Optionally, for another fee, the site offers the physical address and phone number of the user.
Congress wants to know how the data brokers are obtaining the data from telephone companies, primarily cellular carriers, why selling the data isn't illegal and what the Federal Trade Commission (FTC) and the Federal Communications Commission (FCC) are doing about it.
The telephone carriers say their systems are secure and they are being scammed out of their customers' personal call information by a con known as pretexting, the art of obtaining information under false pretenses.
Once pretexters have obtained some morsel of personally identifying information about an individual, customer service reps become easy prey since they rarely require more than a few easily obtained bits of information to verify the caller as an account holder.
"There is no reason why one should be able to obtain these records through pretexting," Rotenberg said, contending the telephone companies have inadequate controls in place to properly protect consumer data.
The end results of all this lax security -- either through pretexting or inside jobs -- can be dangerous.
"The availability of these services presents serious risks to victims of domestic violence and stalking," Rotenberg said.
Robert Douglas, CEO of PrivacyToday.com, urged the lawmakers to move their investigation and probable legislation beyond the scope of just personal telephone records for sale.
"In each case I've worked involving Web-based illicit information providers, when we have been able to review the files of the company, there have been indications of identity thieves and other criminals - including stalkers - using those companies to buy information about Americans," he said.
Cindy Southworth of the National Network to End Domestic Violence testified that several battered women have ultimately suffered violent deaths after their former husbands or ex-boyfriends obtained personal information bought through data brokers.
"Phone records are a particularly rich source of information for the determined stalker," Southworth said. "Through pretexting, a stalker can access records that include who was called, when the call was made, how long the call took and the location of the calls. By illegally obtaining this information, a stalker can locate his victim without his victim even knowing that she is being tracked."

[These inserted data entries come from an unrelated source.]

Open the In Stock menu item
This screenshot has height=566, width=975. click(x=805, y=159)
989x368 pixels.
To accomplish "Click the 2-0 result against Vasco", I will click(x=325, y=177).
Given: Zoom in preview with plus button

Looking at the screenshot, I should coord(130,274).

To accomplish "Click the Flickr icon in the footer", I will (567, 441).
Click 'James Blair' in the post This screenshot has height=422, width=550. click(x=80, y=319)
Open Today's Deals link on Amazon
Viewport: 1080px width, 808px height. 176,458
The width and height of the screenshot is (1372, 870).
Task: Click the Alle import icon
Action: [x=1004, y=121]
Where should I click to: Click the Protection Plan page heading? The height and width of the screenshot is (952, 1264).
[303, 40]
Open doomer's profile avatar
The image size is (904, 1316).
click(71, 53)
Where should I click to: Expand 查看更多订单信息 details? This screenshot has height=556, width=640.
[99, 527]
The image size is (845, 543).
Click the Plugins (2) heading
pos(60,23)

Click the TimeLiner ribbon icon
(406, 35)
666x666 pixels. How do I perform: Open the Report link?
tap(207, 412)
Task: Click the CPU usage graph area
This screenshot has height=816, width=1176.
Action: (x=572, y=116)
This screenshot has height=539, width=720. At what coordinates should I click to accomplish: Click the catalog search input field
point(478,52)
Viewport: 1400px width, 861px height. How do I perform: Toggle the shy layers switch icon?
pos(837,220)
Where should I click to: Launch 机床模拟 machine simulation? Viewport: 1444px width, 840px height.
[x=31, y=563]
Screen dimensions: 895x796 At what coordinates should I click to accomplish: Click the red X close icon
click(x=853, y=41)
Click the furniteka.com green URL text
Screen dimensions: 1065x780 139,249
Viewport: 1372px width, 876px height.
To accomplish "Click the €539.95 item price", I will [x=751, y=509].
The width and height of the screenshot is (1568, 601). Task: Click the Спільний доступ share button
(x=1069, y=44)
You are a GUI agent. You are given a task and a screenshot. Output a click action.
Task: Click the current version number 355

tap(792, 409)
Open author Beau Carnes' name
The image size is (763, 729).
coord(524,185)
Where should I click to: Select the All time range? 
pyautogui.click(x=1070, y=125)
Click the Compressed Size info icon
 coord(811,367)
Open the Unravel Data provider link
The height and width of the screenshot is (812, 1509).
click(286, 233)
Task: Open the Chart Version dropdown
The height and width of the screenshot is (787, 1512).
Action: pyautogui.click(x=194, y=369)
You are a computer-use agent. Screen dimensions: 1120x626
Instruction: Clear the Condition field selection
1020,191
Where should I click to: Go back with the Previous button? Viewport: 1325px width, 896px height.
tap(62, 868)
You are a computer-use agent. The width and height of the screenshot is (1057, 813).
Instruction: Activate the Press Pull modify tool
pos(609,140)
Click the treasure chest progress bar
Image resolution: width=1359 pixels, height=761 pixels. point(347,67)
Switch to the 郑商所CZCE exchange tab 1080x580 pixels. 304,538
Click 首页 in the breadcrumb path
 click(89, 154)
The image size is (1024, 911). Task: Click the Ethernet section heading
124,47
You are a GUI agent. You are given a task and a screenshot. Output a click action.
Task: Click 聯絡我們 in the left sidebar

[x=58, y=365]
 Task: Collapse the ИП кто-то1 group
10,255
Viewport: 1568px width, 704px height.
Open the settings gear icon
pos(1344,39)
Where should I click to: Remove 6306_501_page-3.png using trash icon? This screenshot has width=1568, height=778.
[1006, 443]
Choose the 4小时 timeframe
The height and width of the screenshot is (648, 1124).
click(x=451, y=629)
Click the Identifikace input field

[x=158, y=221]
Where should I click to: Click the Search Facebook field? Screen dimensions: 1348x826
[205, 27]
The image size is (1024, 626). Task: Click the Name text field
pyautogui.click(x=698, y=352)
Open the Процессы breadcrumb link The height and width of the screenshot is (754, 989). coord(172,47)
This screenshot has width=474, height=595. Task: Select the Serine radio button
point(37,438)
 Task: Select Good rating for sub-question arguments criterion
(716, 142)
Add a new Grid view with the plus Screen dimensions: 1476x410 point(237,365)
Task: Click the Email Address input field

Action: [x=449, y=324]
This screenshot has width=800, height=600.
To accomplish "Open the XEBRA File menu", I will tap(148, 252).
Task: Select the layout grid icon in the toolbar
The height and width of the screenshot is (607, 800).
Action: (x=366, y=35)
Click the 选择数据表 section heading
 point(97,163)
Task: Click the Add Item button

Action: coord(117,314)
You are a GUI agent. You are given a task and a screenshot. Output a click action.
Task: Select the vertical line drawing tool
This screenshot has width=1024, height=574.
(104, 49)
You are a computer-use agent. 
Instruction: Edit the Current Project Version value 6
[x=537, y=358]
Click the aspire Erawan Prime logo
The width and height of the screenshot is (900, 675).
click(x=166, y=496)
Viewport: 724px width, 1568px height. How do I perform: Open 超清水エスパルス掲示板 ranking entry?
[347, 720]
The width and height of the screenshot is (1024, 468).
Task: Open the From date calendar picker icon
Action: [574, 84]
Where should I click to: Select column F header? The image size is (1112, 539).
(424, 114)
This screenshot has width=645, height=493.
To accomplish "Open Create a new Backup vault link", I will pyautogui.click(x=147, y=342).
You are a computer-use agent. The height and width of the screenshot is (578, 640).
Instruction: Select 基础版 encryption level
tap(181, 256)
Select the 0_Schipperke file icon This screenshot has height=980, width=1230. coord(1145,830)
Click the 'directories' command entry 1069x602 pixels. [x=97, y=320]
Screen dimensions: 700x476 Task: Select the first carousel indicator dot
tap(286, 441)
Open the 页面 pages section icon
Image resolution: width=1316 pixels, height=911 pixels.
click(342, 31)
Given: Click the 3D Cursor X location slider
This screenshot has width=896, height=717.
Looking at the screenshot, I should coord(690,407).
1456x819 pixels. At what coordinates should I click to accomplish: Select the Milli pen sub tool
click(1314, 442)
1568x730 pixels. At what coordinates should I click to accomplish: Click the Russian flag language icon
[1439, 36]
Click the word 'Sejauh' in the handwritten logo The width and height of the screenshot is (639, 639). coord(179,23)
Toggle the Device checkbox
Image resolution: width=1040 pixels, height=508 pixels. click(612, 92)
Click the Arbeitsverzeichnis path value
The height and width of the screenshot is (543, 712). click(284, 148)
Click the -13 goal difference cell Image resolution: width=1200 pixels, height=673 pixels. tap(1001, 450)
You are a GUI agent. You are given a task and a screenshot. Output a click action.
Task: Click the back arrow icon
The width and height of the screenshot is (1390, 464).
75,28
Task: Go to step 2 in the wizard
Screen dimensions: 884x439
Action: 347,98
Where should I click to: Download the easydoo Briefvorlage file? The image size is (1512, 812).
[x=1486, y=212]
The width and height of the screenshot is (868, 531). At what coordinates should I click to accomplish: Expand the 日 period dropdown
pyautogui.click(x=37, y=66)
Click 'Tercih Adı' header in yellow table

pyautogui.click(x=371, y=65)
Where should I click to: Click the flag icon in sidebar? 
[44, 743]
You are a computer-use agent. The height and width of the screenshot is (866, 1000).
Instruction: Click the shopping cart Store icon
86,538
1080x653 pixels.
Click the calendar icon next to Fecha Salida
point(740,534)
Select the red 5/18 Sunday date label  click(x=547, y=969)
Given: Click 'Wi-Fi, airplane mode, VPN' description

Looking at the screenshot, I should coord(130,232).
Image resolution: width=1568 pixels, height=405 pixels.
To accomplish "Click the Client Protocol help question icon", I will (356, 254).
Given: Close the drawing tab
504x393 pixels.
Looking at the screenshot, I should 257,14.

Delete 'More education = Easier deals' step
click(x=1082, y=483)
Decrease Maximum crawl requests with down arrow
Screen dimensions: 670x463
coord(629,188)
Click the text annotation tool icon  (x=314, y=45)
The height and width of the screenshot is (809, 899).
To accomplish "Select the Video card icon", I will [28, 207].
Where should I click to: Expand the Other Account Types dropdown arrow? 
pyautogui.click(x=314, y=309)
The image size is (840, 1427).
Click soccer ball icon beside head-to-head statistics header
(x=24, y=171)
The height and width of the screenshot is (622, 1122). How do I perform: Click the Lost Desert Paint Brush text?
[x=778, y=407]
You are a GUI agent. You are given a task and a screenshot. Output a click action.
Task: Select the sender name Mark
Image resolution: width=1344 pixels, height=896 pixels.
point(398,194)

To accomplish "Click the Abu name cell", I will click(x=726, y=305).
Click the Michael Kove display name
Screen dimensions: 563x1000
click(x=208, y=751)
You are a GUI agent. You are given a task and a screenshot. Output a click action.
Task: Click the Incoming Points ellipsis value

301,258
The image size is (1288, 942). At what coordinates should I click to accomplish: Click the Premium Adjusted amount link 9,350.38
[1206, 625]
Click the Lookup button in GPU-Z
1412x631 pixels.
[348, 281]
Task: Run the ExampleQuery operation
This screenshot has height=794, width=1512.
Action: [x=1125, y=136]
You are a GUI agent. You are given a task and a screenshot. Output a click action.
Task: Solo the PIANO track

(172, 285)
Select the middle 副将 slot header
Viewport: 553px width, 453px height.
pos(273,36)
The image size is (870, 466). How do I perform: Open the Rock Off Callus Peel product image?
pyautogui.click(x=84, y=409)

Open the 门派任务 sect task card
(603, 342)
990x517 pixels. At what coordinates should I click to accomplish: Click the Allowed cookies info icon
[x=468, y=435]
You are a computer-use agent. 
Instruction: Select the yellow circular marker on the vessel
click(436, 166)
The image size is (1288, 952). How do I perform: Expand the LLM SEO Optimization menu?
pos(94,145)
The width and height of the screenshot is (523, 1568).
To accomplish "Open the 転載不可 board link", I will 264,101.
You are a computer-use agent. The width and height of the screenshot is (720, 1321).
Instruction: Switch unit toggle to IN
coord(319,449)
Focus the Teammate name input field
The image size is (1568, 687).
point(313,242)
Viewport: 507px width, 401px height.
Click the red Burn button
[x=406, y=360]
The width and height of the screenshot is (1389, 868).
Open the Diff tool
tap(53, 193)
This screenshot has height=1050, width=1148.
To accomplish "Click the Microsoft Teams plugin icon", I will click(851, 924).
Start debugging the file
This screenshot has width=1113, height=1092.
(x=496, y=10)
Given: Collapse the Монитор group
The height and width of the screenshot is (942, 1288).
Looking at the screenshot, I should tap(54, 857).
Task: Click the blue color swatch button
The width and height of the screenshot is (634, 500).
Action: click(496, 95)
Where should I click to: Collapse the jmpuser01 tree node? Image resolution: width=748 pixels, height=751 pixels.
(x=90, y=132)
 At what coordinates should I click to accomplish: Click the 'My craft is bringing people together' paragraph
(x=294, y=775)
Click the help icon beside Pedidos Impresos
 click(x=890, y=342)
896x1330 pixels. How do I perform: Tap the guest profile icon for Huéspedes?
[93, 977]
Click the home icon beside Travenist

Pretexting is not new. The Graham-Leach-Biley Act (GLBA) forbids the practice in the context of obtaining personal financial information. The GLBA does not specifically prohibit pretexting in the search for telephone records or other electronic communications such as instant messaging and e-mail.
The FTC is charged with enforcing the anti-pretexting provisions of the GLBA.
"Although pretexting for consumer telephone records is not prohibited by the GLBA, the [FTC] may bring a law enforcement action against a pretexter of telephone records for deceptive or unfair practices," Lydia Parnes, director of the FTC's Bureau of Consumer Protection, told the Senate panel.
But it hasn't, despite complaints by organizations like EPIC.
"It was troubling to learn that unscrupulous data brokers have made a business of selling consumers' personal phone records," Sen. Daniel Inouye of Hawaii said. "Equally disturbing is the fact that the FTC received numerous complaints about these egregious practices and refused to act on them."
Parnes said the FTC may soon bring its first action against telephone pretexting.
"Commission staff surfed the Internet for companies that offer to sell consumers' phone records," she said. "FTC staff then identified appropriate targets for investigation and completed undercover purchases of phone records.
Parnes said FTC attorneys are evaluating the evidence to determine if law enforcement action is needed.
Congress may not wait on the FTC to decide.
"I wanted to take action as soon as I heard that unscrupulous marketers were obtaining and selling confidential, personal phone billing records," Sen. George Allen (R-Va.), who chaired Wednesday's hearing, said. "This fraudulent and criminal activity must be prosecuted and stopped to protect innocent people."